Methods: From January 2016 to September 2017, 102 AECOPD patients with RSI ≥13 were enrolled. COPD assessment test (CAT), mMRC dyspnea scale, pulmonary function tests, and 24-hour Dx-pH monitoring were performed. The Ryan score was evaluated by using the Dx-pH DataView Lite software, which identifies patients with abnormal pharyngeal pH environments. Associations among RSI, pulmonary function test results, and Ryan score parameters were evaluated. The abovementioned assessments were reperformed after treatment, and pre- and posttreatment data were compared.

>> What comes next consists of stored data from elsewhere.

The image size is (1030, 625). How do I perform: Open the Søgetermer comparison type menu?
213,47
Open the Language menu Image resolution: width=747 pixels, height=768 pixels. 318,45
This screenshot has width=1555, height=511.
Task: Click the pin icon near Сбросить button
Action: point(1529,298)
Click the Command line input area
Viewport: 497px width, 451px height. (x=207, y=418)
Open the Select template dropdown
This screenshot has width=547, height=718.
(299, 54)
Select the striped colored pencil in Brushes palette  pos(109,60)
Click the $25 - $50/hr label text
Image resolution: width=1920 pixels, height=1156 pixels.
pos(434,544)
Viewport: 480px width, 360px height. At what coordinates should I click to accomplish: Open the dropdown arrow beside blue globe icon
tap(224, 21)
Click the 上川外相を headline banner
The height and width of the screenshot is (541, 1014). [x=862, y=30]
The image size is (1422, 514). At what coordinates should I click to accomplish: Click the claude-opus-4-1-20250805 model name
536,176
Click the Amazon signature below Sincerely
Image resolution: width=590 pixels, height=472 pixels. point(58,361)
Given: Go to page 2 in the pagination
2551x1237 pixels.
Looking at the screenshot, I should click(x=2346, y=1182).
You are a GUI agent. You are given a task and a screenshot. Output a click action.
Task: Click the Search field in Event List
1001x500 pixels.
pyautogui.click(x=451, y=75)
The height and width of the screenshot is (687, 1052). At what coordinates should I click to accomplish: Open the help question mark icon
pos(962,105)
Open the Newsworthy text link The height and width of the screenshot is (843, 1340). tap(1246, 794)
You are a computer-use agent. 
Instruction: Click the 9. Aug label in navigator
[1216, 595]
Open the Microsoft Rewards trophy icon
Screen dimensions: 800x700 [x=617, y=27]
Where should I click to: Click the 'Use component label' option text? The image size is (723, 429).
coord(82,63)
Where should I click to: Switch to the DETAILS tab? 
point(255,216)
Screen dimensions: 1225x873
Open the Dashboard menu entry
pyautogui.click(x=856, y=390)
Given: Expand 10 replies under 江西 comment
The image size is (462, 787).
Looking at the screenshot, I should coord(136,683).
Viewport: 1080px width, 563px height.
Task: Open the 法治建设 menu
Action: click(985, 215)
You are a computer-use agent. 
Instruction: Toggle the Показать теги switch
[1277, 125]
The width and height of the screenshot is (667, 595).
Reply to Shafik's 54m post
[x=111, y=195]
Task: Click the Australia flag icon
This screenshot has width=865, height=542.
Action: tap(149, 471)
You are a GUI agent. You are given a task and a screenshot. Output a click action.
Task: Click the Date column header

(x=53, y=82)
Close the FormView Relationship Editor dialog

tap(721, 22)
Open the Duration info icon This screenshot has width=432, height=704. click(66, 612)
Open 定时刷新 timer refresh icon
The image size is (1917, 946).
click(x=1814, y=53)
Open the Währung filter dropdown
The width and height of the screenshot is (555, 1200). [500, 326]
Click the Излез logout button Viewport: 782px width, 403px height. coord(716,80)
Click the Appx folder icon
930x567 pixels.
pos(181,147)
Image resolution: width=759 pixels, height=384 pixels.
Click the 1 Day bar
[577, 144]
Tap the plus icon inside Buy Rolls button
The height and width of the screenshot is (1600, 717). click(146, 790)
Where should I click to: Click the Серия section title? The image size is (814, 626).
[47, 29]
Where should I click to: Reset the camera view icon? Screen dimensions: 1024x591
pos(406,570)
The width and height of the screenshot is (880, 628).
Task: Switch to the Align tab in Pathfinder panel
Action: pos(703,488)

Results: Of the 102 eligible patients, 49 (48.04%) were diagnosed with LPR based on Ryan score. Percentage of the forced expiratory volume at 1 second (FEV1%) was significantly worse in Ryan-positive than in Ryan-negative AECOPD patients. There were significant negative correlations between FEV1% and Ryan score (r = -0.394, P < 0.001), FEV1% and % time below pH threshold (r = -0.371, P < 0.001) in upright position but not in supine position. There was no significant correlation between RSI and Ryan score parameters. There were significant improvements in RSI, mMRC, CAT, and FEV1% in Ryan-positive AECOPD patients after PPI and basic treatments.
Conclusion: Study results indicate unreliability of RSI threshold for LPR diagnosis. Combination of symptoms, endoscopic findings, and 24-hour Dx-pH monitoring is recommended for LPR diagnosis and PPI treatment decisions, especially in difficult-to-control or severe COPD patients.